Scontrosa e spesso maleducata con i vivi (incluso il suo stesso figlio, che lei ammette più di una volta di non sopportare), Rosa è invece amorevole e premurosa con i morti, a cui rivolge tutte le sue cure. Nei suoi gesti attenti e quasi affettuosi, mentre lava, veste e trucca le salme, ci sembra di scorgere un suo desiderio di redenzione, un tentativo di espiazione da un male lontano di cui non riesce a liberarsi.
Nel corso delle pagine, infatti, impariamo a conoscere Rosa e le sue mille contraddizioni e paure, mentre l’autore tiene viva fino all’ultimo la curiosità su cosa le sia effettivamente successo, “seminando” abilmente indizi lungo il romanzo ma svelando il mistero solo alla fine.

Un viaggio lungo sette giorni
Ma Rosa non è l’unica protagonista del libro: dopo un prologo che la vede bambina nella casa estiva dei nonni, infatti, il racconto si snoda lungo sette giorni, come i giorni della settimana, come i giorni della creazione. Non a caso, all’inizio di ogni capitolo c’è una citazione, tratta dalla Genesi, del giorno di riferimento.
Il primo capitolo, Lunedì, è dedicato a lei, Rosa, ed è quasi interamente composto da un lungo monologo interiore in cui la donna si psicanalizza, tira le somme della sua vita presente, passata e futura, si fa delle domande e si dà delle risposte.
Nel secondo capitolo, Martedì, assistiamo a un cambio di io narrante: non più Rosa, ma due fratelli gemelli, Martina e Stefano, arrivati in obitorio per l’estremo saluto alla loro sorellastra, che Rosa ha appena finito di preparare. Al contrario del capitolo precedente, questo è quasi interamente occupato da un dialogo tra i due, privo di qualsiasi descrizione, in una lunga alternanza di battute – o per meglio dire, un continuo battibecco.
Il terzo capitolo, Mercoledì, è di nuovo un monologo interiore narrato in prima persona, stavolta del dott.
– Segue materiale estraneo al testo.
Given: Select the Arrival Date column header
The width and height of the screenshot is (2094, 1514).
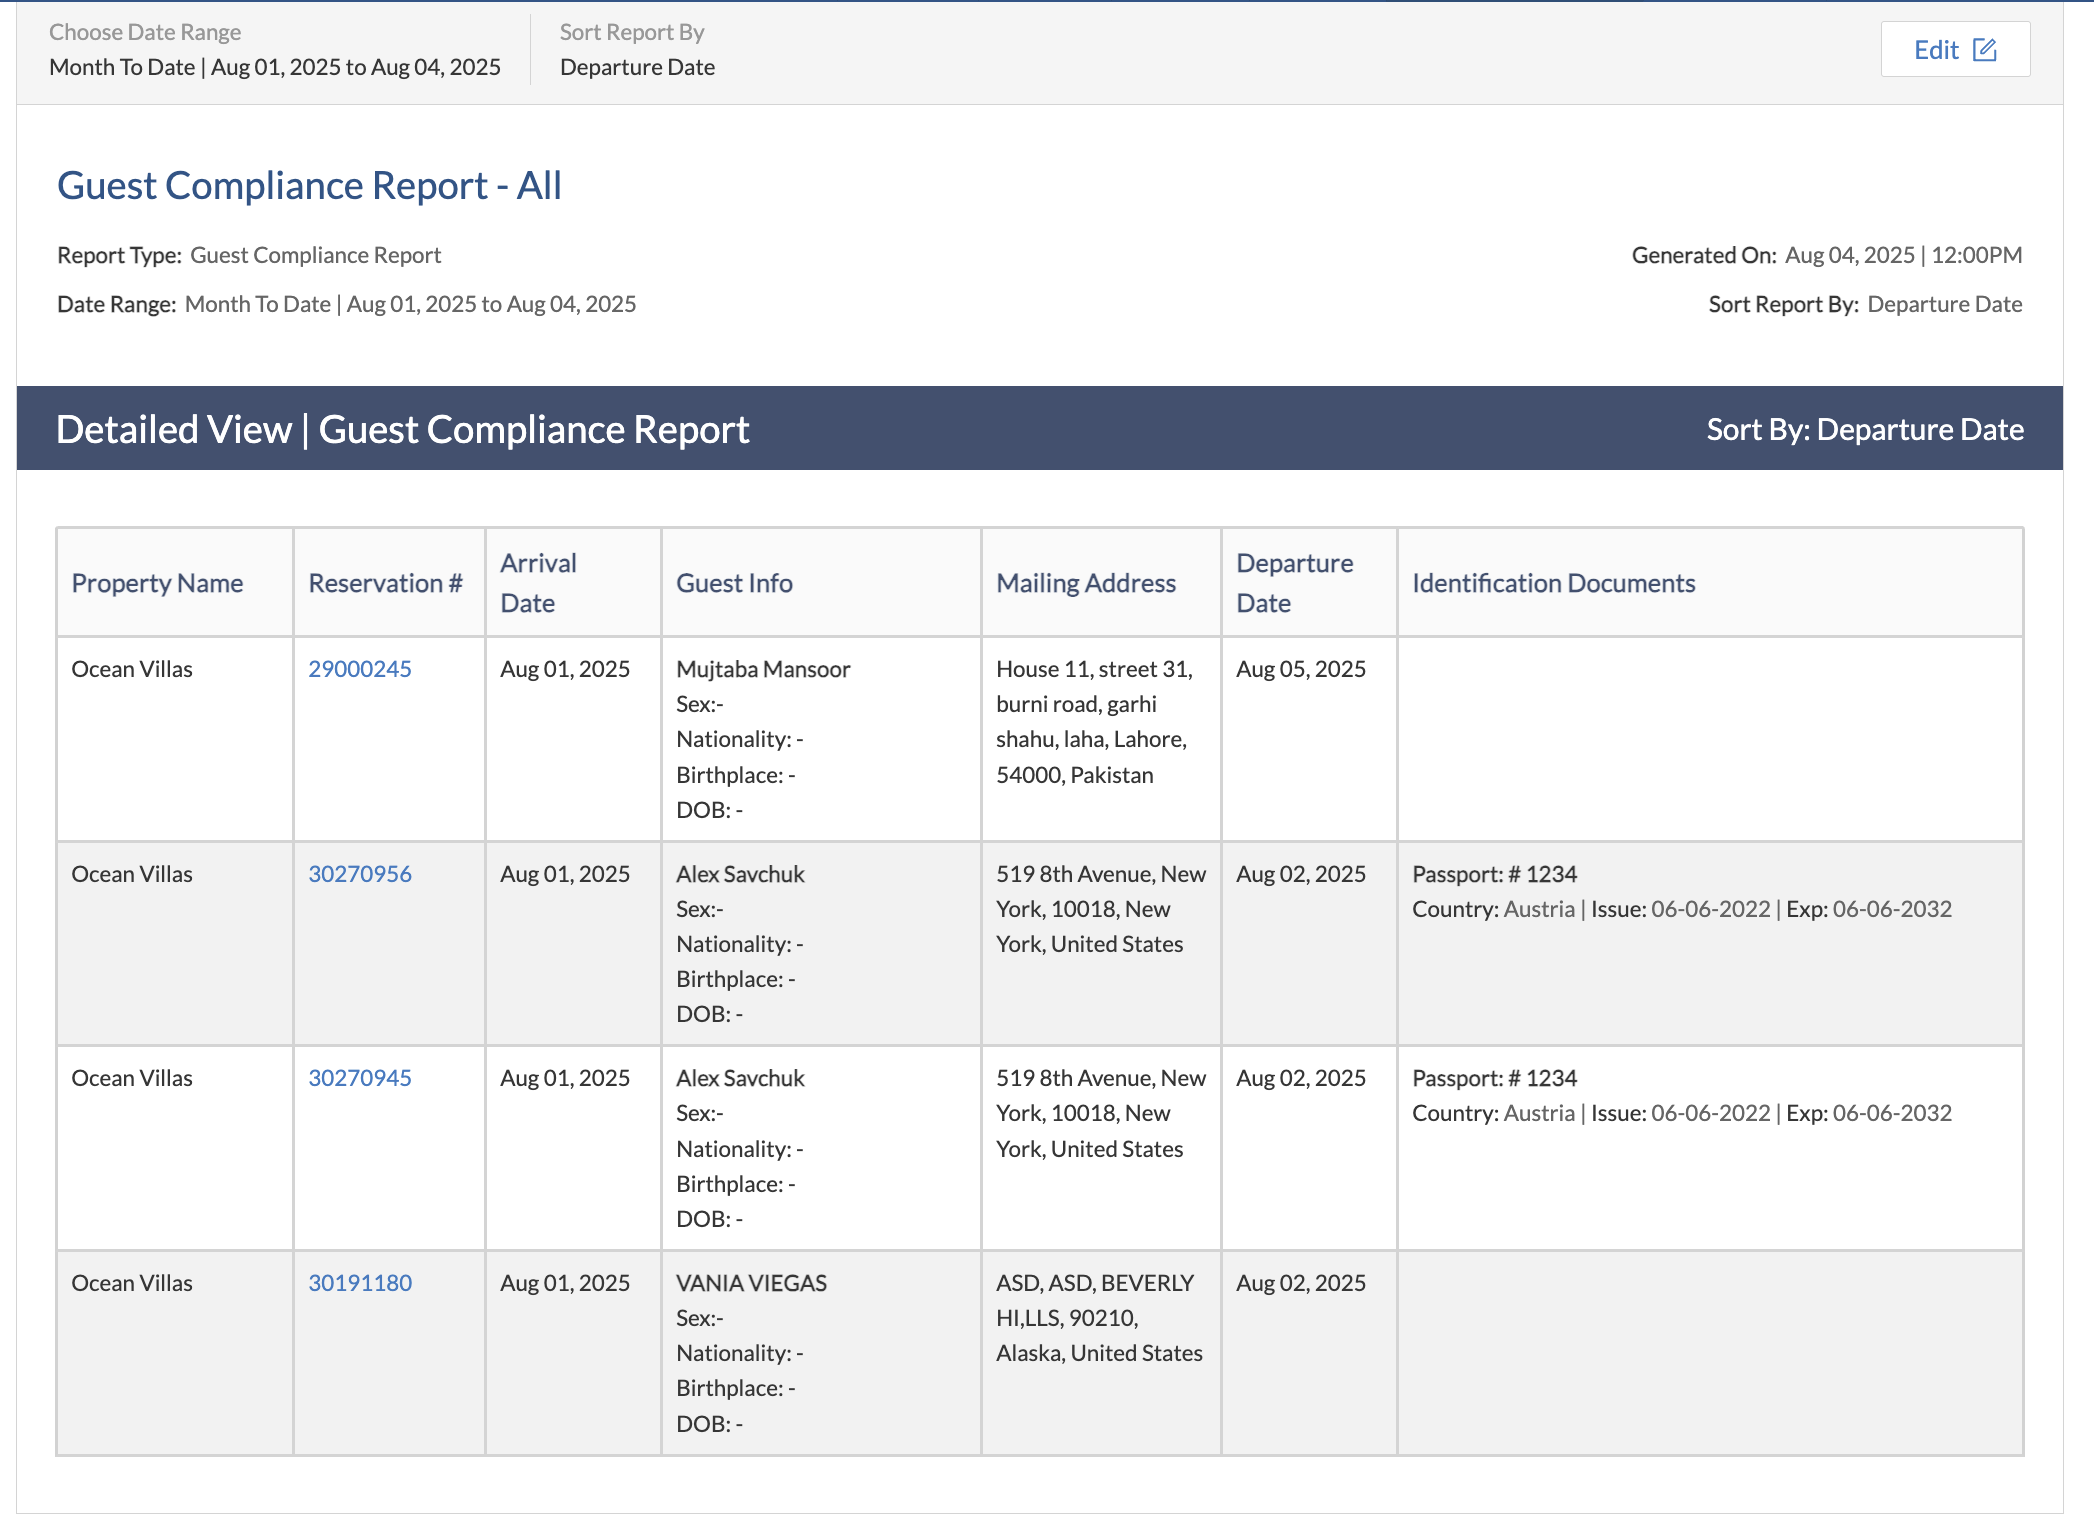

Luciani, collega e amante di Rosa, che analizza in modo approfondito la sua relazione adulterina, il suo rapporto con la moglie e la figlia, i sensi di colpa e tuttavia la difficoltà di rinunciare a una delle due donne. In questo capitolo, tramite i pensieri del dott. Luciani, conosciamo anche Ahmed, un povero settantenne ucciso di botte da un gruppo di balordi razzisti, la cui triste sorte ha particolarmente colpito il cuore del dottore.
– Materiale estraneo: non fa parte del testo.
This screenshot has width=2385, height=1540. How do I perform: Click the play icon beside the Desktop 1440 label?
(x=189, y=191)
La morte: un pretesto per guardare con occhi più consapevoli la vita
Nel quarto capitolo, Giovedì, appare Melissa, una giovane libraia venuta a dare l’estremo saluto proprio ad Ahmed, suo grande amico e vicino di negozio. Qui assistiamo anche all’incontro fra Rosa e Melissa, ma dal punto di vista di quest’ultima, grazie al solito cambio di io narrante. Il quinto capitolo, Venerdì, è un toccante monologo interiore di Luca, uno dei due portantini dell’obitorio, che si commuove di fronte al cadavere di un bambino morto per leucemia, bambino a cui si era affezionato durante i suoi ultimi giorni di vita all’ospedale. Attraverso i pensieri di Luca scopriamo che, paradossalmente, nonostante si esprima in un rozzo e volgare dialetto romanesco, in realtà è originario di Milano, e mentre pensa, al contrario di quando parla, utilizza un italiano aulico, con un registro linguistico raffinato ed elegante.
Nel sesto capitolo, Sabato, il punto di vista passa alla madre del bambino, venuta a vegliare il figlio per l’ultima volta nella stanza degli addii, in uno straziante susseguirsi di ricordi, rabbia e lacrime.
Tra la fine del sesto capitolo e il settimo, Domenica, tutti i nodi vengono al pettine e risultano chiare delle connessioni in un primo momento insospettabili, in un intreccio sorprendente di casualità come è, spesso, la vita.
Ed ecco allora che la morte ci appare solo come un pretesto per guardare con occhi più consapevoli la vita, perché è proprio la morte, con il suo carico di mistero e di ineluttabilità, a farci apprezzare tutta la bellezza che ci circonda.